- [Exercise instructions] What lines of the data below hold the string "computer"? Copy each one.

*** Opening of Information provided ***

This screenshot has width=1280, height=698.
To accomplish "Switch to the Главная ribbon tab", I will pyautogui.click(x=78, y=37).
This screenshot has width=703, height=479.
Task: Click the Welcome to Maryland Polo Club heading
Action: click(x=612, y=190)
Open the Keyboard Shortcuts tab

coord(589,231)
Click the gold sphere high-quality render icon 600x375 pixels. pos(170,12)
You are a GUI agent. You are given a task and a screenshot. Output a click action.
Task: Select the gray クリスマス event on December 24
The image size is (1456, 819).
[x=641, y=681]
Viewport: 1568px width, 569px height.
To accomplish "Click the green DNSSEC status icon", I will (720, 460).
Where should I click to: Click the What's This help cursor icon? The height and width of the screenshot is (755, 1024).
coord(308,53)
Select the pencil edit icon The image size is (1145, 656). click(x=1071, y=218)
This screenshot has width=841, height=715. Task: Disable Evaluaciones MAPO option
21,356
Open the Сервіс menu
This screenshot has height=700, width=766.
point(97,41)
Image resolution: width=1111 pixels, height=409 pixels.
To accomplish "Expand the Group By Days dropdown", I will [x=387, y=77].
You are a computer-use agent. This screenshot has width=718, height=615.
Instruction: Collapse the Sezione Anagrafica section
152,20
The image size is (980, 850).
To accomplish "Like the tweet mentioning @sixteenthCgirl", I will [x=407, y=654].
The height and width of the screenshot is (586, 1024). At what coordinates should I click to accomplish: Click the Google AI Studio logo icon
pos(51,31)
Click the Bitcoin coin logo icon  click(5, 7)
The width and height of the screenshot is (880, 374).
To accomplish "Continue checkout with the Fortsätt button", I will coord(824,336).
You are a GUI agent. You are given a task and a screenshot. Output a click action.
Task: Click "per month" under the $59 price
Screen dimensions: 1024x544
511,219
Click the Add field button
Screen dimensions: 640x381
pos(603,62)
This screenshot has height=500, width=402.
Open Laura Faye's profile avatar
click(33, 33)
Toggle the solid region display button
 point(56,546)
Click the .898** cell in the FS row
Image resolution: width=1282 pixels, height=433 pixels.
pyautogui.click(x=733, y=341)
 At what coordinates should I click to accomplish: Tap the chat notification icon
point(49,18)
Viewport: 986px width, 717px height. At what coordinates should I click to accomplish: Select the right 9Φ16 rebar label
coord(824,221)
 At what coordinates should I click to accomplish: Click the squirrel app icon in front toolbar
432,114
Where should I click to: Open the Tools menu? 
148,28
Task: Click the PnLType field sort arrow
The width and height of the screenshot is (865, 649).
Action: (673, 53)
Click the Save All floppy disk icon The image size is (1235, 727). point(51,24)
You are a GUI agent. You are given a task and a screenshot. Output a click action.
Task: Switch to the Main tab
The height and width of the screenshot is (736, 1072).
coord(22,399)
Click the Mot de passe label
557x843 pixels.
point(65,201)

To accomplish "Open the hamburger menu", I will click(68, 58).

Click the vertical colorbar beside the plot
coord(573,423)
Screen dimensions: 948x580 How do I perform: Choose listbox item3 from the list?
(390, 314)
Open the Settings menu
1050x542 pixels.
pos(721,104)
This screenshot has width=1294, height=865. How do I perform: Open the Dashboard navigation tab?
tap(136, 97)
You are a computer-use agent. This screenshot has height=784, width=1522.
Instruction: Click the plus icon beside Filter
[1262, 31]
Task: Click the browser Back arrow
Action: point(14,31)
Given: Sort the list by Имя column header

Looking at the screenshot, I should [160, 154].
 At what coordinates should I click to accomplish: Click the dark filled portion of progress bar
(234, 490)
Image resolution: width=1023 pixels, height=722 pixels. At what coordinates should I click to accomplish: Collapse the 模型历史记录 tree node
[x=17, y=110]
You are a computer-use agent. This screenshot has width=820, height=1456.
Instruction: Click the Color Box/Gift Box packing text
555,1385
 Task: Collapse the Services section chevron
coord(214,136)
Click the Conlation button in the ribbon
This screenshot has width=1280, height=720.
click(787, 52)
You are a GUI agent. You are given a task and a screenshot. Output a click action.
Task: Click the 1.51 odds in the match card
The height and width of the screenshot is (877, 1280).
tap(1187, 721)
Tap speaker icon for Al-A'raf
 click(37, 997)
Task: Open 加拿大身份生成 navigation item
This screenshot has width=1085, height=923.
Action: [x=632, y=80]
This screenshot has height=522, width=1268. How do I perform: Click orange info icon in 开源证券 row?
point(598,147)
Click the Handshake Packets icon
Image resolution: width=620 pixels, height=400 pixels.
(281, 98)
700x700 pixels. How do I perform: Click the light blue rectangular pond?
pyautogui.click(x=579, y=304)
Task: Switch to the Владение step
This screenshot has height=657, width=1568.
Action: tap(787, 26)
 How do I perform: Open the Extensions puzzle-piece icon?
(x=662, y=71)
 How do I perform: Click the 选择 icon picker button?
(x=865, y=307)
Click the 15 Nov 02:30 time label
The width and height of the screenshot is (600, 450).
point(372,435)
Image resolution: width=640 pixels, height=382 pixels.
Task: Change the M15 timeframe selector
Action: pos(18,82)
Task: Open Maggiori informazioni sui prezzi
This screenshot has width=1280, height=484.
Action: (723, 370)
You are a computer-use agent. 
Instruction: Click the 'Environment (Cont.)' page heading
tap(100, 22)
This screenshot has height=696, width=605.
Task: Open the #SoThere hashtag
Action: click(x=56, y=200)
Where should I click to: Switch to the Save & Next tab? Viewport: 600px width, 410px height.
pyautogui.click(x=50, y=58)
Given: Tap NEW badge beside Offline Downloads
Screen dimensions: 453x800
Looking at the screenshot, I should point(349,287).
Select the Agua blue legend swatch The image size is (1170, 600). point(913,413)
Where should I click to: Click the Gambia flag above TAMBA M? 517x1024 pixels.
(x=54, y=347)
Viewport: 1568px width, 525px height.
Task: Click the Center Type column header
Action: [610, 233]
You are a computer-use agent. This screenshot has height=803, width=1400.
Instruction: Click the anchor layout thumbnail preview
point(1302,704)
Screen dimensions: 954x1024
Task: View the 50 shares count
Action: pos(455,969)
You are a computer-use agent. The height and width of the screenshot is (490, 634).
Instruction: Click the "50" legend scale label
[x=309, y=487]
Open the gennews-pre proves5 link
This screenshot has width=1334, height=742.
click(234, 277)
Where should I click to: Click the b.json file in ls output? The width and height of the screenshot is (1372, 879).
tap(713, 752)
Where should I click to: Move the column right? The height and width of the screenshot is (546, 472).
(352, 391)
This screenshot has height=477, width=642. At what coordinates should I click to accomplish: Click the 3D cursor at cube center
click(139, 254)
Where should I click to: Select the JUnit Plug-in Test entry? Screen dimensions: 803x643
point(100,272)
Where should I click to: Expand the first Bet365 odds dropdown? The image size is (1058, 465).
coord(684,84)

*** Close of Information provided ***

- [Expected answer]
You are a computer-use agent. This screenshot has width=718, height=615.
You are a computer-use agent. This screenshot has height=784, width=1522.
You are a computer-use agent. This screenshot has width=820, height=1456.
You are a computer-use agent. 
You are a computer-use agent. This screenshot has height=803, width=1400.
You are a computer-use agent. The height and width of the screenshot is (490, 634).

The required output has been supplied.